### Task statement
In the listing that follows, copy out each line that includes the word "computer".

### Data for analysis
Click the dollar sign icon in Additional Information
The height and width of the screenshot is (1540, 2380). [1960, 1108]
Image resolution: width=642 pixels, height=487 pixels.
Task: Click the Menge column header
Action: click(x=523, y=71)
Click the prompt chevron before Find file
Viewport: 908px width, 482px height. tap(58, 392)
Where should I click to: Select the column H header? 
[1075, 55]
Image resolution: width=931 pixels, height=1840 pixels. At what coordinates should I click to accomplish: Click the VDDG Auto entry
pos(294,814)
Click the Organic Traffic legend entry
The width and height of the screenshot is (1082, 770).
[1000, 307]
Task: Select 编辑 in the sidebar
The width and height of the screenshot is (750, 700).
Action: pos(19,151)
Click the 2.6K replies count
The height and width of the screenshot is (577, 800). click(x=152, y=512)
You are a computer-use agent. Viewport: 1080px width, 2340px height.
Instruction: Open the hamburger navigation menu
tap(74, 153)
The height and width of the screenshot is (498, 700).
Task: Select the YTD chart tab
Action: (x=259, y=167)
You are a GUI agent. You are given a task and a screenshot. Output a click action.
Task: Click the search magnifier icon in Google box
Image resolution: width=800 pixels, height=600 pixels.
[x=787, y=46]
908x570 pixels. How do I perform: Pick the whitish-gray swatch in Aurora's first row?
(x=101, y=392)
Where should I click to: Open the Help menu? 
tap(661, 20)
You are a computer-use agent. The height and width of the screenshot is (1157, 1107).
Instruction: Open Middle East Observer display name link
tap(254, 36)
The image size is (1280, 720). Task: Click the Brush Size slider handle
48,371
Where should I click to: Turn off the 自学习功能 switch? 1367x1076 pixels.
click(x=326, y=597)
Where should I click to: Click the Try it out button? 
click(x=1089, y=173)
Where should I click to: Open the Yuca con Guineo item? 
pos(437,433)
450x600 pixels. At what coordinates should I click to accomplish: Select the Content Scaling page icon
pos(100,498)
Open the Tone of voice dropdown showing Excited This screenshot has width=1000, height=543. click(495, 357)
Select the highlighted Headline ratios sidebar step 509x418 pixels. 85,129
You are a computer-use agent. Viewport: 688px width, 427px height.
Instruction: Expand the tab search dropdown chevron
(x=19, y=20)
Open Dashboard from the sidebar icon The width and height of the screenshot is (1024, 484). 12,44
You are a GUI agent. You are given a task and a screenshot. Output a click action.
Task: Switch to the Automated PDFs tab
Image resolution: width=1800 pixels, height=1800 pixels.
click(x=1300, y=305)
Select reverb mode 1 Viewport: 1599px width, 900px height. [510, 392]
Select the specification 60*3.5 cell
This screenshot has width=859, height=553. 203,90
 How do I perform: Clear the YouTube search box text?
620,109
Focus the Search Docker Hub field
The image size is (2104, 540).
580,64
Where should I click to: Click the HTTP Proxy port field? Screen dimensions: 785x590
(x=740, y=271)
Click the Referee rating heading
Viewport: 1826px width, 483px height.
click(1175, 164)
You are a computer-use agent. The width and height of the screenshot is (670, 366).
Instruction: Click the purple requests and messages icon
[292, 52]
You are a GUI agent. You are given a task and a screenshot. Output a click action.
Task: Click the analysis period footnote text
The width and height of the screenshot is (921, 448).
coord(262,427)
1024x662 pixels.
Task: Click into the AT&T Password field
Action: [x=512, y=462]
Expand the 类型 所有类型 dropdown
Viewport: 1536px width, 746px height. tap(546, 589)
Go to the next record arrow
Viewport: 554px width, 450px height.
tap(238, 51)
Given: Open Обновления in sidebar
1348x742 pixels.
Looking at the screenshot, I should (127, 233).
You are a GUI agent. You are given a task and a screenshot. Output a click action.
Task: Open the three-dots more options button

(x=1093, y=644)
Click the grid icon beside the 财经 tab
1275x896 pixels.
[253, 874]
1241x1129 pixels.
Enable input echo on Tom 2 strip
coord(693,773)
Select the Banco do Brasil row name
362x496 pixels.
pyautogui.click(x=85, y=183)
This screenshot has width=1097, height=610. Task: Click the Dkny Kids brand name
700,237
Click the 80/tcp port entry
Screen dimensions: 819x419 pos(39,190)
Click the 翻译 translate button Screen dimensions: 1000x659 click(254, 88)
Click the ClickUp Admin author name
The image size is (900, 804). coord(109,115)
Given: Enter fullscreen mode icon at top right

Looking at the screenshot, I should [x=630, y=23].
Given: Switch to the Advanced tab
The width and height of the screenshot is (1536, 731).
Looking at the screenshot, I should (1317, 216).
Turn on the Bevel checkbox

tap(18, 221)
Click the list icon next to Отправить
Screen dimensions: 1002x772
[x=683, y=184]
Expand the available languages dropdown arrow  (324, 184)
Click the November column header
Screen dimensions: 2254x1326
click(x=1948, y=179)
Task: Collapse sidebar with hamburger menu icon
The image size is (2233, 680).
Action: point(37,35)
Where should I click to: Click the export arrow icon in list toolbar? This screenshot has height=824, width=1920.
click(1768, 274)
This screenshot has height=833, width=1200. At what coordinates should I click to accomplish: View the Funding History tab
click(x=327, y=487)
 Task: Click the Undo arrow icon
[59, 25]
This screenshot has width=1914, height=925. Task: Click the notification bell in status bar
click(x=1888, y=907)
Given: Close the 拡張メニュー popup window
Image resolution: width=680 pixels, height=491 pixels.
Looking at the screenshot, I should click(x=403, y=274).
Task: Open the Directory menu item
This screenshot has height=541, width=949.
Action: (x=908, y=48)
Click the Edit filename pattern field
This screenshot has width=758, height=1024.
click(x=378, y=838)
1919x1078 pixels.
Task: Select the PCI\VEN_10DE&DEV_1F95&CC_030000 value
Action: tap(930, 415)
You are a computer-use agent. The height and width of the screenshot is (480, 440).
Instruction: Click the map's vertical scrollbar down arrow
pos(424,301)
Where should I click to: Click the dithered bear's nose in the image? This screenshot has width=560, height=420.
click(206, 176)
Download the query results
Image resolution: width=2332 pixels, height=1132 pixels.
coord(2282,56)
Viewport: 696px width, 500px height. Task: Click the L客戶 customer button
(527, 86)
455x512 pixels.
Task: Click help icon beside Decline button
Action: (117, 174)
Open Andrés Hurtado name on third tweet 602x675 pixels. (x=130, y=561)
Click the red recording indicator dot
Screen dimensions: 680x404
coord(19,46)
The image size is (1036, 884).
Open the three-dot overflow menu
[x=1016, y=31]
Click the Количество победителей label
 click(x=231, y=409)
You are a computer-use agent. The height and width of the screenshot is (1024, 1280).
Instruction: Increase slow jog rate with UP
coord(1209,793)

### Task result
You are a computer-use agent. Viewport: 1080px width, 2340px height.
You are a computer-use agent. The height and width of the screenshot is (1157, 1107).
You are a computer-use agent. Viewport: 688px width, 427px height.
You are a computer-use agent. The width and height of the screenshot is (670, 366).
You are a computer-use agent. The height and width of the screenshot is (480, 440).
You are a computer-use agent. The height and width of the screenshot is (1024, 1280).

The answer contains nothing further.